In another form of the present invention, a system includes a processor and a software module containing instructions executable by the processor to create a shopping list, the shopping list including both list items and the location within the retail store of store products one of the same as and similar to the list items.
- BRIEF DESCRIPTION OF THE DRAWINGS
In still another form, the present invention provides a machine-readable program storage device for encoding instructions for a method of creating the shopping list, the method including the steps of obtaining the shopper's list items; obtaining item location information; and creating a shopping list including the list items and the location within the retail store of store items one of the same as and similar to the list items.
The above mentioned and other features and objects of this invention, and the manner of attaining them, will become more apparent and the invention itself will be better understood by reference to the following description of an embodiment of the invention taken in conjunction with the accompanying drawings, wherein:
FIG. 1 is a simplified flow diagram illustrating the basic method steps implemented by the present invention;
FIG. 2 is a block diagram generally illustrating how a personalized shopping list is created in accordance with the present invention;
FIG. 3A is an illustrative example of item location information;
FIG. 3B is an illustrative example of list item information;
FIG. 3C is an illustrative example of a personalized shopping list;
FIG. 4 is a schematic drawing generally illustrating one example of a computer network environment in which the method and system of the present invention may be used; and
FIG. 5 is the flow diagram of FIG. 1 illustrating the basic method steps implemented by the present invention that includes a shopper-criteria request steps.
- DESCRIPTION OF THE PRESENT INVENTION
Corresponding reference characters indicate corresponding parts throughout the several views. Although the drawings represent embodiments of the present invention, the drawings are not necessarily to scale and certain features may be exaggerated in order to better illustrate and explain the present invention. The exemplification set out herein illustrates an embodiment of the invention, in one form, and such exemplifications are not to be construed as limiting the scope of the invention in any manner.
The embodiment disclosed below is not intended to be exhaustive or limit the invention to the precise form disclosed in the following detailed description.

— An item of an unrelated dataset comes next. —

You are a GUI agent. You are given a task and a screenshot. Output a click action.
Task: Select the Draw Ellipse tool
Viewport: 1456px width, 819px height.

Rather, the embodiment is chosen and described so that others skilled in the art may utilize its teachings.
The detailed descriptions which follow are presented in part in terms of algorithms and symbolic representations of operations on data bits within a computer memory representing alphanumeric characters or other information. These descriptions and representations are the means used by those skilled in the art of data processing to most effectively convey the substance of their work to others skilled in the art.

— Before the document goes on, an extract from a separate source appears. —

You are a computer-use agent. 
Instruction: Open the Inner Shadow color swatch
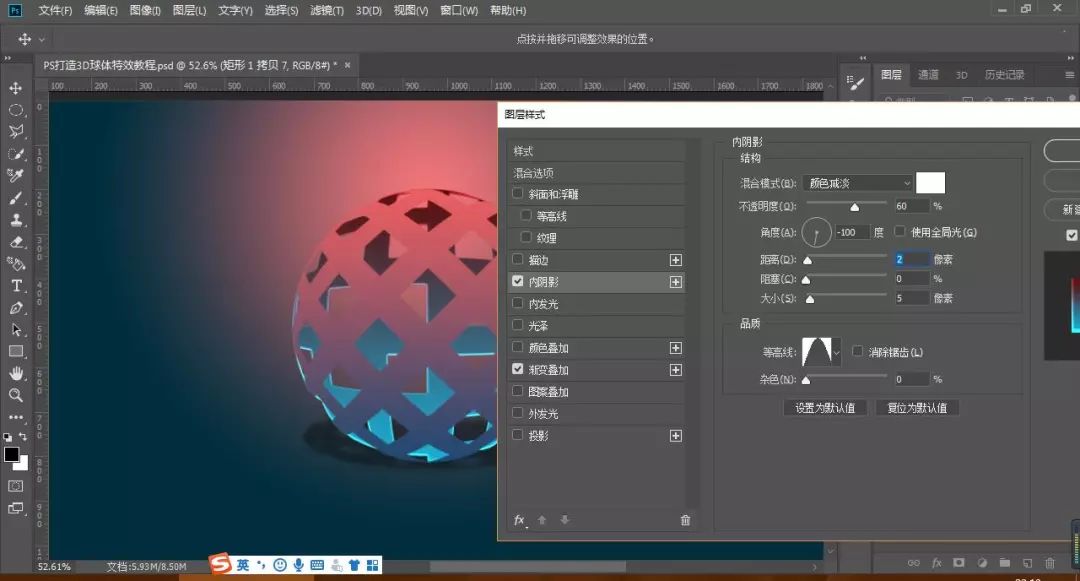pos(929,182)
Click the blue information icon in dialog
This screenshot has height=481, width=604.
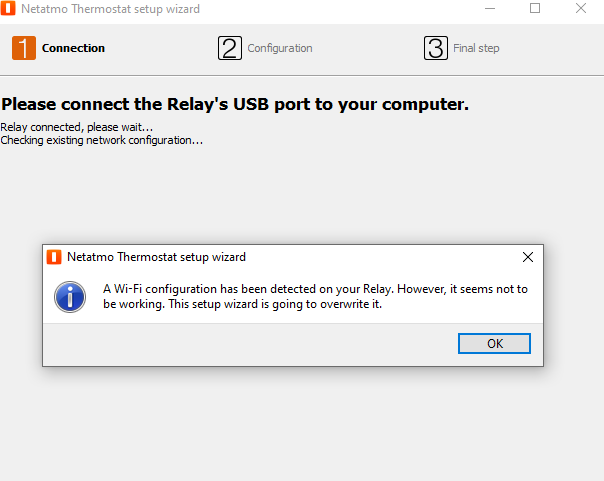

An algorithm is here, and generally, conceived to be a self-consistent sequence of steps leading to a desired result. These steps are those requiring physical manipulations of physical quantities. Usually, though not necessarily, these quantities take the form of electrical or magnetic signals capable of being stored, transferred, combined, compared, and otherwise manipulated. It proves convenient at times, principally for reasons of common usage, to refer to these signals as bits, values, symbols, characters, display data, terms, numbers, or the like. It should be borne in mind, however, that all of these and similar terms are to be associated with the appropriate physical quantities and are merely used here as convenient labels applied to these quantities.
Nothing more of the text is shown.